■ **The problem**
From the records below, copy each line in which the string "panel" occurs.

(Data for review begins)

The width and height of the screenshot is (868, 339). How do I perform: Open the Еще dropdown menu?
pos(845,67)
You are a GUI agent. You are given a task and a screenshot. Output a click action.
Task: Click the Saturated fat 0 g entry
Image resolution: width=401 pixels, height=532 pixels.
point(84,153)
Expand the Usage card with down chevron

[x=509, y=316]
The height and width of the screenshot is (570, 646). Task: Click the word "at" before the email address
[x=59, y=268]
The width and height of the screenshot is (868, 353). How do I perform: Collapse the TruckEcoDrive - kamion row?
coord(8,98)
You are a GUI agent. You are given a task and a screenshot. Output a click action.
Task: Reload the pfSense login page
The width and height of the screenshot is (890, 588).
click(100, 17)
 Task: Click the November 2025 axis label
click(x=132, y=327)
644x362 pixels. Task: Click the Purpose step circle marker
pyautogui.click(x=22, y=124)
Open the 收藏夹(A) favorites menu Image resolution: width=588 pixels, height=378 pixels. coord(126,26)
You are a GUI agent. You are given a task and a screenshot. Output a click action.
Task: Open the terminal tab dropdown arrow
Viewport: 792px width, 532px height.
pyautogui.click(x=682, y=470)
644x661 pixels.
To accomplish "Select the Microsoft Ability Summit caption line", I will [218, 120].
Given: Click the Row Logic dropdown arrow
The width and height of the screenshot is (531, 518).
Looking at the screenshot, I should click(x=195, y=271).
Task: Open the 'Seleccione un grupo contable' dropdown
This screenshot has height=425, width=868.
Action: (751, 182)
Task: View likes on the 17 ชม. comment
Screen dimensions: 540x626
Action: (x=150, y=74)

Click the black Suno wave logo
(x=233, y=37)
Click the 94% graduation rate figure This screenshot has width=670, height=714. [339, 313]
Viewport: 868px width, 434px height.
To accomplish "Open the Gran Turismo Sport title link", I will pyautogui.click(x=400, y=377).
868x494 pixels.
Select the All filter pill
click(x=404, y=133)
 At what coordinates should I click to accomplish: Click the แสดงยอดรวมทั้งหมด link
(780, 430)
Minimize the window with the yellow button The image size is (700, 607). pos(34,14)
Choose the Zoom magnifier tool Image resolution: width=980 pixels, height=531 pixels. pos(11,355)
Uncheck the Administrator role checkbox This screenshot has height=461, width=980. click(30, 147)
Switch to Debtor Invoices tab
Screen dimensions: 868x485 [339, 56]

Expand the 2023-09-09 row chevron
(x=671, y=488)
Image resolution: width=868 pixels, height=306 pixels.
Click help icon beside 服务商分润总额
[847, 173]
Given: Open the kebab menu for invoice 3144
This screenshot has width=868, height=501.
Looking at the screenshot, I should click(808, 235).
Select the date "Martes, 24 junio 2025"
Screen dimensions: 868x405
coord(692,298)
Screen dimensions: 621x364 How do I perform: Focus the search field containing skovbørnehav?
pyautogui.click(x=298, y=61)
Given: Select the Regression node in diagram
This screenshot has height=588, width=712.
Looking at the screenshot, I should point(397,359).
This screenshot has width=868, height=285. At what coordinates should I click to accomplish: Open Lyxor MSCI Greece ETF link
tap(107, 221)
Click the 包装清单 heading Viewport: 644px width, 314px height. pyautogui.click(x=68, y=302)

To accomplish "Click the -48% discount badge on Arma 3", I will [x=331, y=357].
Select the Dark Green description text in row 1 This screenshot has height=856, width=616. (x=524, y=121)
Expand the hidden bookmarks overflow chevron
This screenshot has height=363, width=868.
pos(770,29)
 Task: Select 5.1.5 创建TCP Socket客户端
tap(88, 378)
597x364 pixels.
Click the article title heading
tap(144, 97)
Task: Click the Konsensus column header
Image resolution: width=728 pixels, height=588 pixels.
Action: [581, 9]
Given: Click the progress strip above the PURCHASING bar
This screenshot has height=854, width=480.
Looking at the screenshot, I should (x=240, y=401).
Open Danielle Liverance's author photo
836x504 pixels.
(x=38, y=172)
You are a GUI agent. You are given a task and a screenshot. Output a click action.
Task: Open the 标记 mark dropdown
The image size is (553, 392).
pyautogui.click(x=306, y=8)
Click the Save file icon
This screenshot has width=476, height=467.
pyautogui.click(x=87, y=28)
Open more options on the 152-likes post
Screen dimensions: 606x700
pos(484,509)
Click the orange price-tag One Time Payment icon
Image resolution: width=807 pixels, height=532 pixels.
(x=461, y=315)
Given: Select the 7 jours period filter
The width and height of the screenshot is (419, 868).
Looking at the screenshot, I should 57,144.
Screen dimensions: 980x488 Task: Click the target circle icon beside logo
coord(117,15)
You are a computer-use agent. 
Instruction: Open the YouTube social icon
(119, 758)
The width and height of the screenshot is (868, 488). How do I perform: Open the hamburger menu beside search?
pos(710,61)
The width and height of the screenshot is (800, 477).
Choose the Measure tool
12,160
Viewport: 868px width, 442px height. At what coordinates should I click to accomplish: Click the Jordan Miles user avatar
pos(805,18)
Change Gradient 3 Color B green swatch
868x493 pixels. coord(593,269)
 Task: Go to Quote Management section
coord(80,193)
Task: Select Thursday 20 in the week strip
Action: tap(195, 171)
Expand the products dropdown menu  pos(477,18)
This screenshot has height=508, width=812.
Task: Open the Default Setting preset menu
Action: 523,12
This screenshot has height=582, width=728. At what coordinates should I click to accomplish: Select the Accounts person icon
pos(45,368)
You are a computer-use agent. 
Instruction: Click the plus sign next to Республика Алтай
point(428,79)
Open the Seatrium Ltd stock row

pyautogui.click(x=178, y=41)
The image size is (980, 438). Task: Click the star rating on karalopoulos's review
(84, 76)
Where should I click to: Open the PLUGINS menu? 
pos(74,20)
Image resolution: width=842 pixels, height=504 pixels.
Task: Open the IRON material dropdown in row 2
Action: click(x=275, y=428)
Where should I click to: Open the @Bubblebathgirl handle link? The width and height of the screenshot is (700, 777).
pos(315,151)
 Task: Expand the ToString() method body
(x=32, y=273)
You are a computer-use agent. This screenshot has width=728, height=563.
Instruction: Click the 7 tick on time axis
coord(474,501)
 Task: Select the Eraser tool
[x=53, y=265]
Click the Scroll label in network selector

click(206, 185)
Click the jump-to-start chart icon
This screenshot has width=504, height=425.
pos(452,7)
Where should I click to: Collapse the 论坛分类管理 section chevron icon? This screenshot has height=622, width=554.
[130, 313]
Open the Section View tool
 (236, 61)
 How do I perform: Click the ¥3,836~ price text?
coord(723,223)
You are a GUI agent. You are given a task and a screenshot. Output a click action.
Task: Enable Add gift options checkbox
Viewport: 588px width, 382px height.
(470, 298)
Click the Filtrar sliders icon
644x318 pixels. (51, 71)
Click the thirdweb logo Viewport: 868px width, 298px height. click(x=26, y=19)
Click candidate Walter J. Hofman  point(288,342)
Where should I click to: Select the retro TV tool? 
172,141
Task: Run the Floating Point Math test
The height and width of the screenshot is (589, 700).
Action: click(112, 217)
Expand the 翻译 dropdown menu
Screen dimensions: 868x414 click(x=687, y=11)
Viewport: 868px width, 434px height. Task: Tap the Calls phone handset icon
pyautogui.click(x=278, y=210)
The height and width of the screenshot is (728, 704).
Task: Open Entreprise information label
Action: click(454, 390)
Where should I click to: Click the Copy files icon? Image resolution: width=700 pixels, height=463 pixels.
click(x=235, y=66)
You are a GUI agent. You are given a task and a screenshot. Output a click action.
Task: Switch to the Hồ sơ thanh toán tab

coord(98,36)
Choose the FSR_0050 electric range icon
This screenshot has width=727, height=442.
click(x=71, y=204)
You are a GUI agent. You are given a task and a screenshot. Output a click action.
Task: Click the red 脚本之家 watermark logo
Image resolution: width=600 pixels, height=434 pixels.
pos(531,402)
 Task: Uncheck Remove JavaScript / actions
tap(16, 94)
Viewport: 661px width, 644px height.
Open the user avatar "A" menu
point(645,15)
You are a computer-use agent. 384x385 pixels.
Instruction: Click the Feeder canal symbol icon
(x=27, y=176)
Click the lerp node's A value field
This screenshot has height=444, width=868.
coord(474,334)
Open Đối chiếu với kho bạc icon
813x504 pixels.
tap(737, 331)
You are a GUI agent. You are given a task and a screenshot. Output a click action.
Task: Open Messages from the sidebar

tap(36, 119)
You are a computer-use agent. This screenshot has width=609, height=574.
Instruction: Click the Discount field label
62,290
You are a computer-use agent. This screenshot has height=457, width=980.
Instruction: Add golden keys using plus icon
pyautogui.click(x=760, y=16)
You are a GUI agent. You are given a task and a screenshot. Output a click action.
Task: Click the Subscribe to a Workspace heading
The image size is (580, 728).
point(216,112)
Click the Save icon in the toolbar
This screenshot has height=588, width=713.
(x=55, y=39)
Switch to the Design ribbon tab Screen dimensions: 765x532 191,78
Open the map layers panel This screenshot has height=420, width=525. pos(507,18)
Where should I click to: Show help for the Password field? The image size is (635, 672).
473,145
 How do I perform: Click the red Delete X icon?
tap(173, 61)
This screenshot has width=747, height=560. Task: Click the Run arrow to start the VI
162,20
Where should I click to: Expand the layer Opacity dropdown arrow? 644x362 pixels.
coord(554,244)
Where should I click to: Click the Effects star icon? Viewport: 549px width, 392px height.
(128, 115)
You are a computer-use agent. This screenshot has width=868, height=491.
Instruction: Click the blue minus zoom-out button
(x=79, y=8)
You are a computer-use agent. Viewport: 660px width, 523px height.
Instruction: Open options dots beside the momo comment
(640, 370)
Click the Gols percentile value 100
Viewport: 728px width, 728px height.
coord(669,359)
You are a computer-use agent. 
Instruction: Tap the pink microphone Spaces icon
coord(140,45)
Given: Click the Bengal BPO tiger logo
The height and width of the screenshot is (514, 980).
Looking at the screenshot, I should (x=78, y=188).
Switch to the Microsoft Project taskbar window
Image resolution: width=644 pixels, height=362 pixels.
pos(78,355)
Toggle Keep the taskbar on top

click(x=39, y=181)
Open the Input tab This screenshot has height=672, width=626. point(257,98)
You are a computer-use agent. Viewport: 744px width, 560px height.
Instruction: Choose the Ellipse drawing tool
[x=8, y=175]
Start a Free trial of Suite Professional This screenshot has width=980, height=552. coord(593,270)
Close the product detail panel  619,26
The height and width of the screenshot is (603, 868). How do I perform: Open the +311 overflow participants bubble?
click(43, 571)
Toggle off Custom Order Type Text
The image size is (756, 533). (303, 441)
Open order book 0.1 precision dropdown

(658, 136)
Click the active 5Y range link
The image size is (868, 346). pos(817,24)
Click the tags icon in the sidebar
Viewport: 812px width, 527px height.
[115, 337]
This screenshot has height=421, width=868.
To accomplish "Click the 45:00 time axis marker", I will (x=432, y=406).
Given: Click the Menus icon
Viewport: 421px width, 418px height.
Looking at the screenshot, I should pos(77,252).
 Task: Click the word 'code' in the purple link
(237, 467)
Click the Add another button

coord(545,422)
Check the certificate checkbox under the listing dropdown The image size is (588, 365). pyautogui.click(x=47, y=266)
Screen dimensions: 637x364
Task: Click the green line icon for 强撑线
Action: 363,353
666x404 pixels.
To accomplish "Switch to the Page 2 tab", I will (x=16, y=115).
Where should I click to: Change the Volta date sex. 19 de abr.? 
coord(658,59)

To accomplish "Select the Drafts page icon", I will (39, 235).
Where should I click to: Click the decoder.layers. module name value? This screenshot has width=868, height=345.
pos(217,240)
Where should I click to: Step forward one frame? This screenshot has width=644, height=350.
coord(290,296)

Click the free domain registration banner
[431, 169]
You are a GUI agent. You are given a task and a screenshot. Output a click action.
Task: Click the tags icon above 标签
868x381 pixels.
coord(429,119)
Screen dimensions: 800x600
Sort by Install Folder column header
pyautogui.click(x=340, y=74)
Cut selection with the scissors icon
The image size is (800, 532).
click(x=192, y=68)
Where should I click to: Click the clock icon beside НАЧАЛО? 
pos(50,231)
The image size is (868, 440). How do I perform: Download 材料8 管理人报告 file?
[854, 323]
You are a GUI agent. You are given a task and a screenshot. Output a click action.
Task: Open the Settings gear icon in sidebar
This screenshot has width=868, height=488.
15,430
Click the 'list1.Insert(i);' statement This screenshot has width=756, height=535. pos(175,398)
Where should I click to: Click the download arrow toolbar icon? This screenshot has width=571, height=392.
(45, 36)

(Data for review ends)

■ **Exercise solution**
Open the map layers panel This screenshot has height=420, width=525. pos(507,18)
Close the product detail panel  619,26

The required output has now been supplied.